## [Given records]
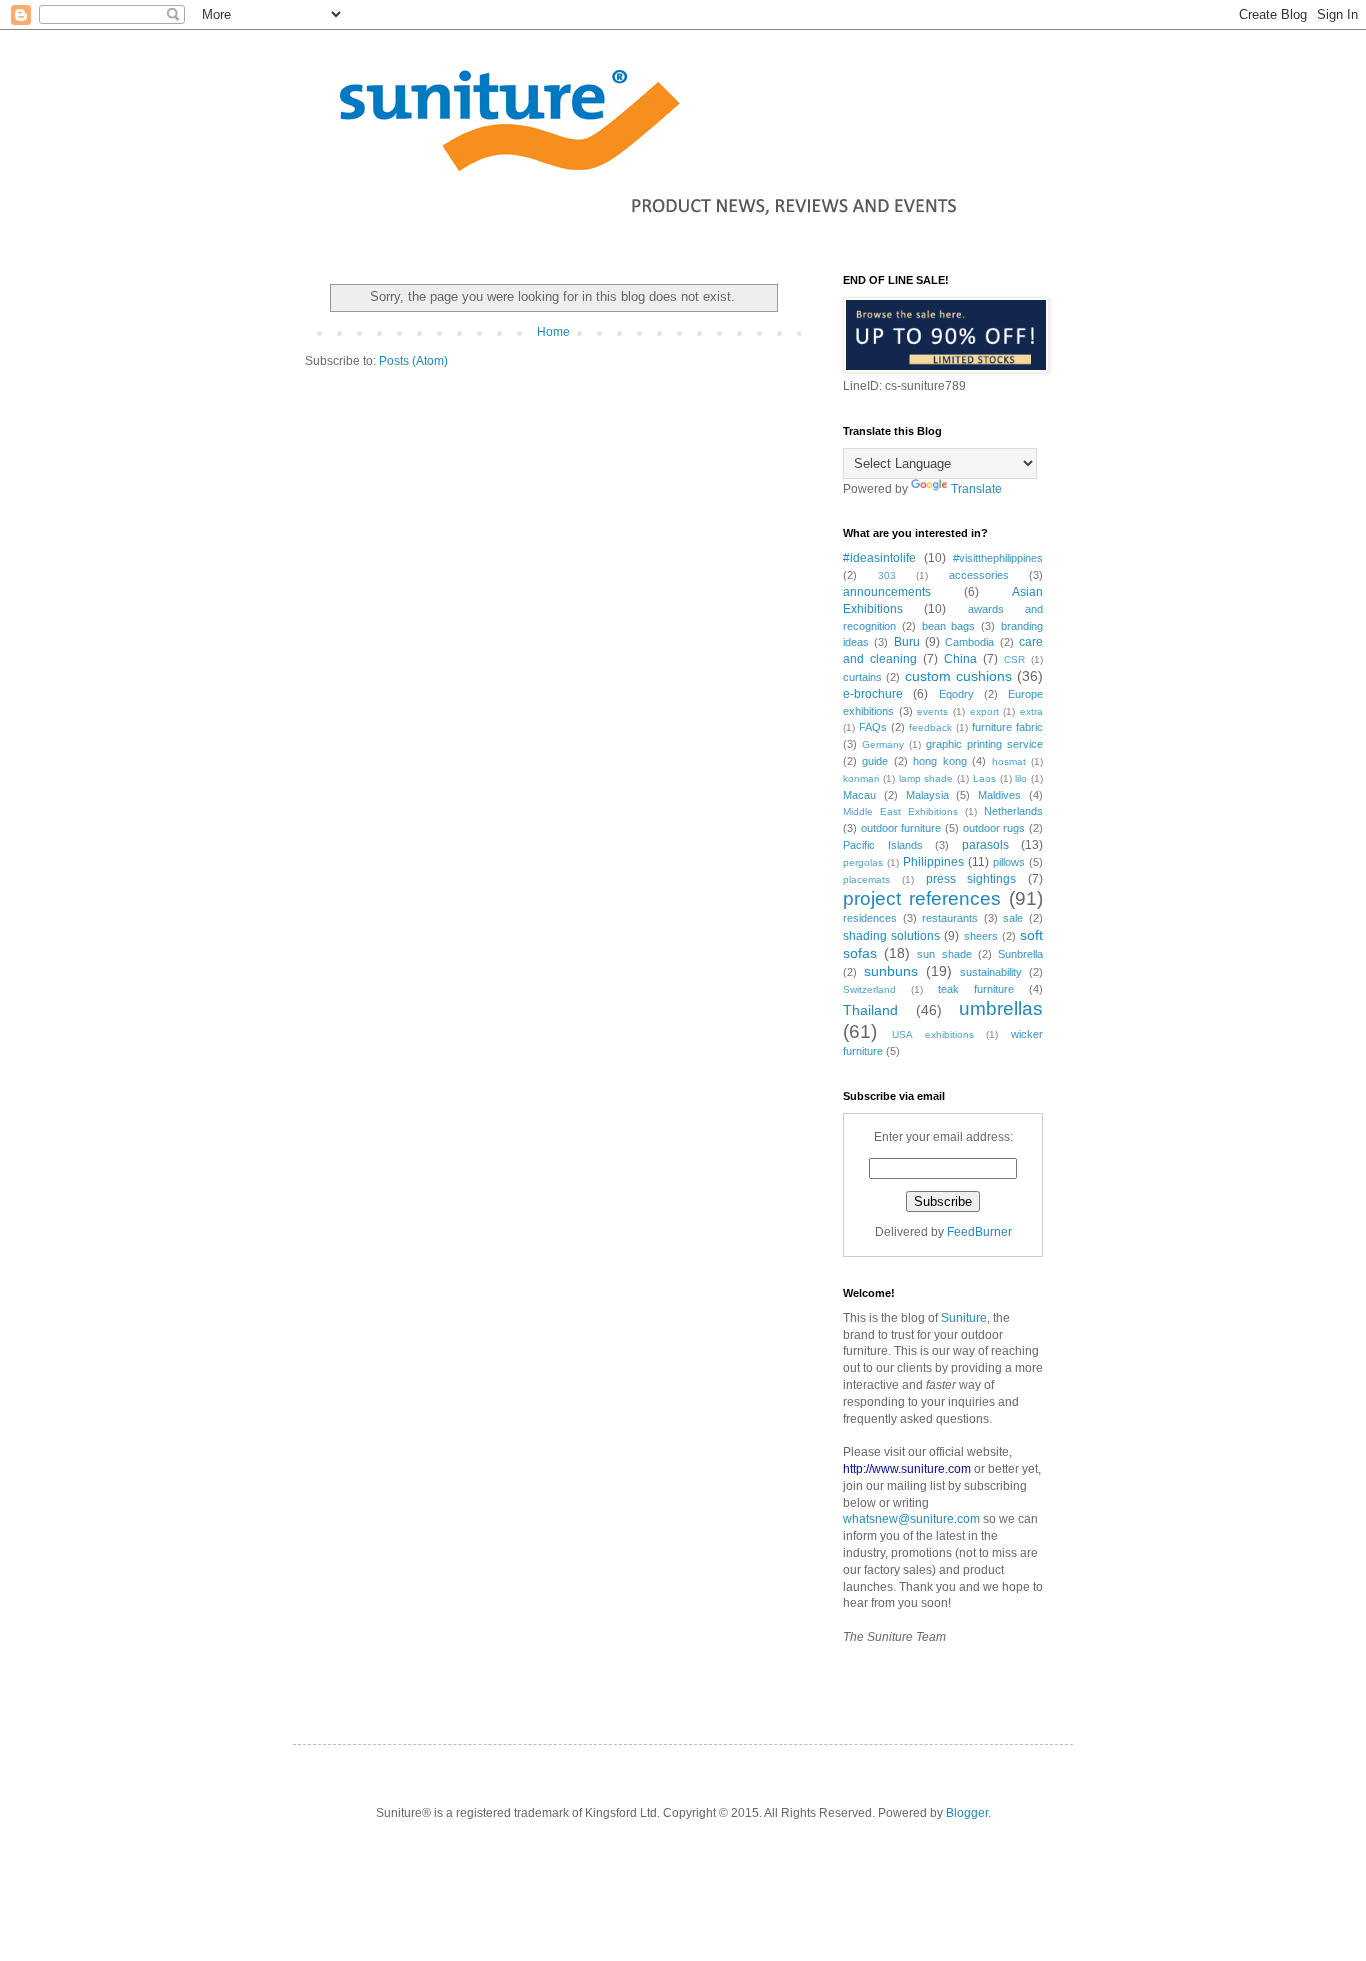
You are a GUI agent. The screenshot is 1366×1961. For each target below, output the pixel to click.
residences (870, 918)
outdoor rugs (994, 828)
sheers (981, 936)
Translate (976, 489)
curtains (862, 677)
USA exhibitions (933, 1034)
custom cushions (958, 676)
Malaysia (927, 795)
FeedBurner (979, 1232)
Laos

## [What is needed]
Produce an exact copy of the records above, leaving out the pictures.

## [Result]
You are a GUI agent. The screenshot is 1366×1961. For each target below, output the pixel to click.
residences (870, 918)
outdoor rugs (994, 828)
sheers (981, 936)
Translate (976, 489)
curtains (862, 677)
USA exhibitions (933, 1034)
custom cushions (958, 676)
Malaysia (927, 795)
FeedBurner (979, 1232)
Laos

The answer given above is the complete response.